Home brewing tends to be a deliciously messy and involved process. The Beer Machine promises to change that with a simple, all-in-one kit for making your own brew at home — in 7 to 10 days, no less.

To be completely honest, our beer lust was only matched by our skepticism. In the end, The Beer Machine turned out to be less of a letdown than we were expecting, but not by much.

Since the relatively compact unit functions as a fermenter, conditioning vessel and dispenser, careful assembly was required. Getting the main (and cheap-feeling) plastic barrel set up was easy enough, but piecing together all the valves (a pressure release and a spigot for dispensing) and checking the corresponding seals took a few tedious tries.

The included instructions and website both offer a number of useful pointers, but we suspect first-time brewers might be a little perplexed by some of the more esoteric steps. For instance, ensuring a proper airtight fit on the main barrel involves soaking the main rubber seal in warm water, so that it’s malleable enough to manage a snug fit. Little steps like these aren’t necessarily deal breakers, but we were expecting a little less work for a such a pricey all-in-one solution.
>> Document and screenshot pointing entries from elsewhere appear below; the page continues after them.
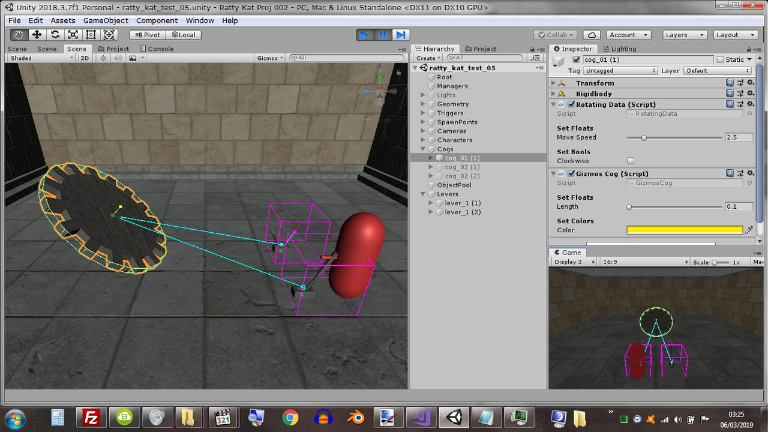The width and height of the screenshot is (768, 432).
Task: Enable the Clockwise checkbox
Action: click(x=631, y=161)
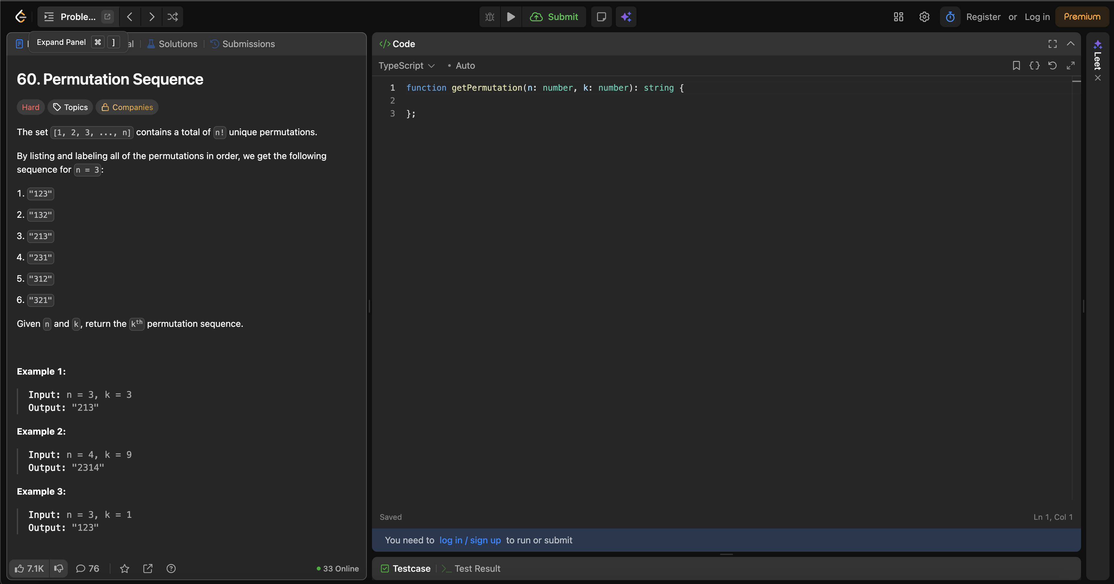Click the Submit button

555,17
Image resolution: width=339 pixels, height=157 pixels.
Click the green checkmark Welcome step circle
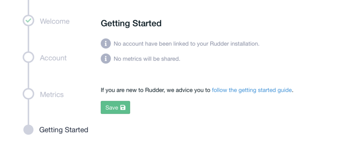(x=28, y=21)
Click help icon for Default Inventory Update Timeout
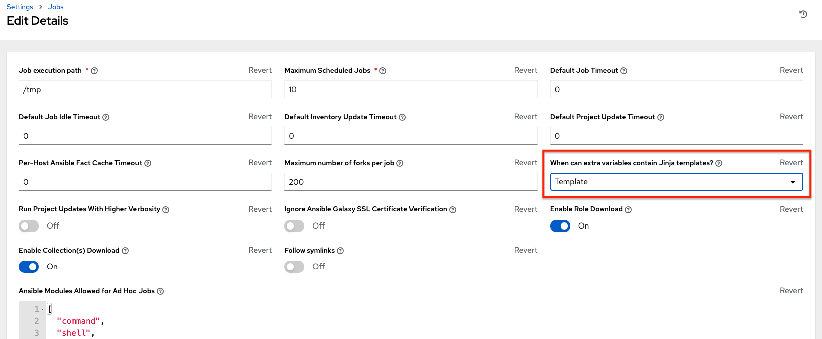The image size is (822, 339). pos(402,117)
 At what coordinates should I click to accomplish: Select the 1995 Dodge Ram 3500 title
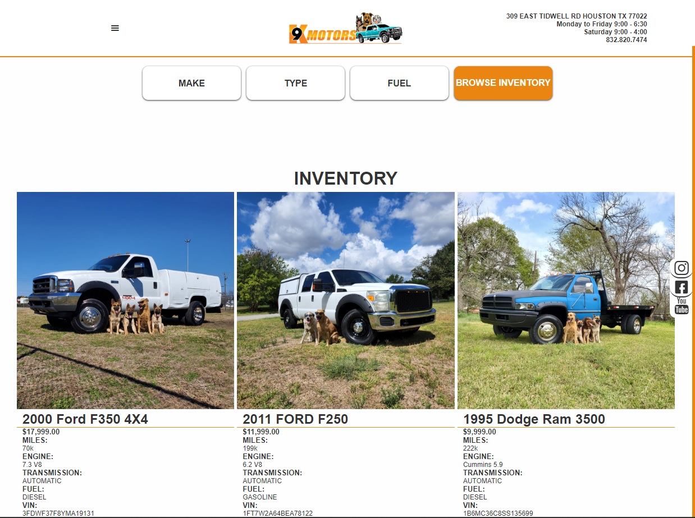point(534,419)
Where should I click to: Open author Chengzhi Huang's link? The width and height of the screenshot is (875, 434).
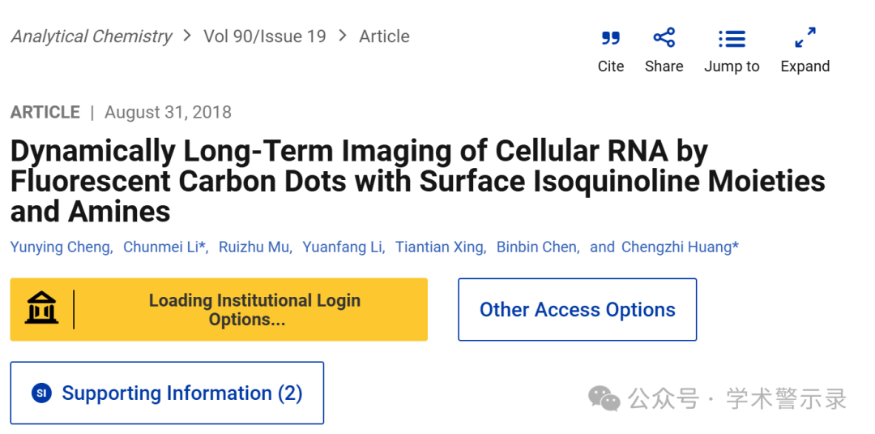pyautogui.click(x=680, y=247)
After tackling assembly, pressure tests and sterilization of … well … everything, getting the brew started was a relative cinch. Our particular kit shipped with the basics: a straightforward ale mix and brewer’s yeast. At this point, the old “just add water” adage rang true. We poured everything into the barrel, sealed it up and began the waiting game.

Though this was the easiest part of the process, we still had a minor gripe. At 2.6 gallons the capacity of the Beer Machine is on the light side, yielding about 27 bottles. Although this is enough to get a Gadget Labber (or three) adequately tipsy, we’ve encountered more than a few, less-expensive DIY kits that yield 5 gallons or more. Otherwise, checking on the progress midbrew was simple, thanks to the opaque drum, integrated temperature and pressure gauges, and spigot for the occasional taste test.

Aside from a few precarious location swaps to maintain temperature — thank you, California heat wave! — we were ready to start bottling. In addition to the very basic spigot, the Beer Machine sports a bottle holder and tubing for spill-free bottling. Despite its inelegance — both the holder and tubing reminded us of cheap aquarium accessories — we had no problems filling the six resealable bottles with the relatively quick tap. No fuss, no muss.

Ay, there’s the rub. Though the Beer Machine definitely works, it isn’t really anything special. The build quality leaves a lot to be desired, and we suspect even first-time brewers would quickly outgrow the device — especially when the market is flooded with cheaper, higher-yield alternatives.

It does a decent job of simplifying peripheral brewing tasks — checking PSI, bottling, taste tests, etc. — but the advantages are rather minor. Our suggestion? Do a little more research and brew up a better kit.